Stay Dry in the Museums
For those who don’t like to get their feet wet, here are some great rescued wrecks and artifacts around the world.
Florida Keys History of Diving Museum in Islamorada covers every inch of dive history, from the heavy lead boots to the shiny metal helmets of early diving. Take a snapshot of the earliest underwater cameras. The museum is open daily 10 a.m. to 5 p.m. Ticket price is $12 per adult, $11 per seniors, $6 per child 5-12 and free for children younger than 5. 305-664-9737; divingmuseum.org.
Mel Fisher Maritime Museum, Key West, holds one of the world’s great Spanish sunken treasures raised to the surface. For more than 15 years, Fisher, his family and his team searched for the Spanish galleons Atocha and Santa Margarita, royal treasure ships that went down in a hurricane in 1622 en route from Cuba to Spain. They found millions in emeralds, coins and gold bars, on display in Key West. The museum is open daily 8:30 a.m.-5 p.m. Mon.-Fri., 9:30 a.m.-5 p.m. weekends and holidays. Ticket price is $12 per adult; $10.50 per student, and $6 per child. 305-294-2633; melfisher.org.
Bermuda Underwater Exploration Institute covers the waterfront from the island’s pink sand to the bottom of the ocean floor. This is the place to try on scuba gear and take a simulated dive in a Nautilus X2 submersible—and survive an attack by a giant squid. Science is fun in this museum, which also has a Shipwreck Gallery, with centuries of recovered artifacts, and a Treasure Room with Spanish gold and pirate booty. The museum is open daily except Christmas, 9 a.m.- 5 p.m. Mon.-Fri., 10 a.m.-5 p.m. weekends. Ticket price is $12.50 per adult, $10 per senior, $6 per child 6-17, and free for children younger than 5. 441-292-7219; buei.org.
Mary Rose, King Henry VIII’s favorite warship, is awaiting her new $59 million museum in 2012 in Portsmouth, England. In the meantime, scores of artifacts brought up from the wreck are on display at the Portsmouth Historic Dockyard. See what Tudor tankards looked like, and the tools that the ship’s barber/physician used on the crew. The Mary Rose, built between 1509 and 1511, served proudly in King Henry’s wars, and was on her way out of Portsmouth harbor in 1545 to fight the French once again when she sank. Not until 1966 did scuba diver Alexander McKee locate the wreck in near-zero visibility. The hull was raised in 1982, and has been undergoing hydration preservation ever since.
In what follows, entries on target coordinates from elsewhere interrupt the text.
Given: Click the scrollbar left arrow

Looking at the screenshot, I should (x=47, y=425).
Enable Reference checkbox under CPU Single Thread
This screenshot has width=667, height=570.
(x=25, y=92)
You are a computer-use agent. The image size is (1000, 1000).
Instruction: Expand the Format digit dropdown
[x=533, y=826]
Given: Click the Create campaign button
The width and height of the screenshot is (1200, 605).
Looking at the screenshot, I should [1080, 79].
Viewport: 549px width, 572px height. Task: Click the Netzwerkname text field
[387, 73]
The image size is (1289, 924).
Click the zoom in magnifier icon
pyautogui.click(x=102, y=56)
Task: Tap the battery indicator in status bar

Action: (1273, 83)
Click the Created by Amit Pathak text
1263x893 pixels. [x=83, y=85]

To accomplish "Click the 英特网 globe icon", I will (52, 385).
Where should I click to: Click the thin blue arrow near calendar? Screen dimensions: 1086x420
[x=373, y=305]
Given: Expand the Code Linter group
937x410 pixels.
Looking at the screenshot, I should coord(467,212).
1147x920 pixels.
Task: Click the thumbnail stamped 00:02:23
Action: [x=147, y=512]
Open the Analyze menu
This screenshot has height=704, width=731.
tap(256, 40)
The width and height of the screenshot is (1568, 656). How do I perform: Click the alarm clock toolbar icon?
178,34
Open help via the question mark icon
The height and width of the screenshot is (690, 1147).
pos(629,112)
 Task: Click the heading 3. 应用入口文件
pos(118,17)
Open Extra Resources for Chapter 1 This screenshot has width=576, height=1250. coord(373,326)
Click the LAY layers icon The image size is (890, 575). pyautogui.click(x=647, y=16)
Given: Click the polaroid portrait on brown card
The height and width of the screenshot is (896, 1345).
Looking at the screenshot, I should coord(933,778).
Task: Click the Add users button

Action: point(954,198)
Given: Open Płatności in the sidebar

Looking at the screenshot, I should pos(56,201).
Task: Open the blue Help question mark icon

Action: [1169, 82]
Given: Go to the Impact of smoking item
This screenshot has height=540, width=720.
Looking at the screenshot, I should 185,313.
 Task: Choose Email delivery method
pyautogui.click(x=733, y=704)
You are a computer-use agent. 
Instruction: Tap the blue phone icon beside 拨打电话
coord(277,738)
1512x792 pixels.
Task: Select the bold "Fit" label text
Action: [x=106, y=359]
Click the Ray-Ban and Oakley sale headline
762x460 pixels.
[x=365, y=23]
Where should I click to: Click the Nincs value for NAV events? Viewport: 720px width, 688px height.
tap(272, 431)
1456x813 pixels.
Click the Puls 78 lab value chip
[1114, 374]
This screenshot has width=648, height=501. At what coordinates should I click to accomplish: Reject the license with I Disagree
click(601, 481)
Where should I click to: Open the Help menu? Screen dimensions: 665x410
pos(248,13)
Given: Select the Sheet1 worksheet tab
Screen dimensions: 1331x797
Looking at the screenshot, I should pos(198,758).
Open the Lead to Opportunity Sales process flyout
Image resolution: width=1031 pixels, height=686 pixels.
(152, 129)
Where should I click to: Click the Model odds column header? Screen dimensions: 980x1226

Portsmouth Historic Dockyard is open 10 a.m. daily except Dec. 24, 25 and 26; from April-October, last tickets to the attractions are sold at 4.30 p.m. and the Dockyard gates are closed at 6 p.m. From November-March, last tickets to the attractions are sold at 4 p.m. and the Dockyard gates are closed at 5.30 p.m. Ticket price for all six Dockyard attractions is $31 per adult, $26 per senior, and $22 per student and child 5-15. 44-023- 9272-8060; maryrose.org
The Vasa Museum in Stockholm is Scandinavia’s most-visited, a vast space that spotlights the world’s only surviving 17th-century ship. King Gustav II Adolf commissioned the mighty warship, which was launched in 1627. On her maiden voyage in Stockholm harbor, the Vasa heeled over and sank. In 1956, divers raised the foremast; they brought the bulk of the ship to the surface in 1961. “Face to Face” is one of the museum’s most moving exhibits, with personae created from the wreck’s 15 unidentified skeletons telling their stories from Aug. 10, 1628, the day the Vasa sank. The museum is open daily 10 a.m. to 5 p.m., until 8 p.m. on select Wednesdays. Ticket price is $16 per adult, free for children 18 and younger. 46-8-519 548 00; vasamuseet.se/en.
Diver Betsa Marsh has explored shipwrecks from the Great Lakes and Caribbean to Polynesia and Micronesia.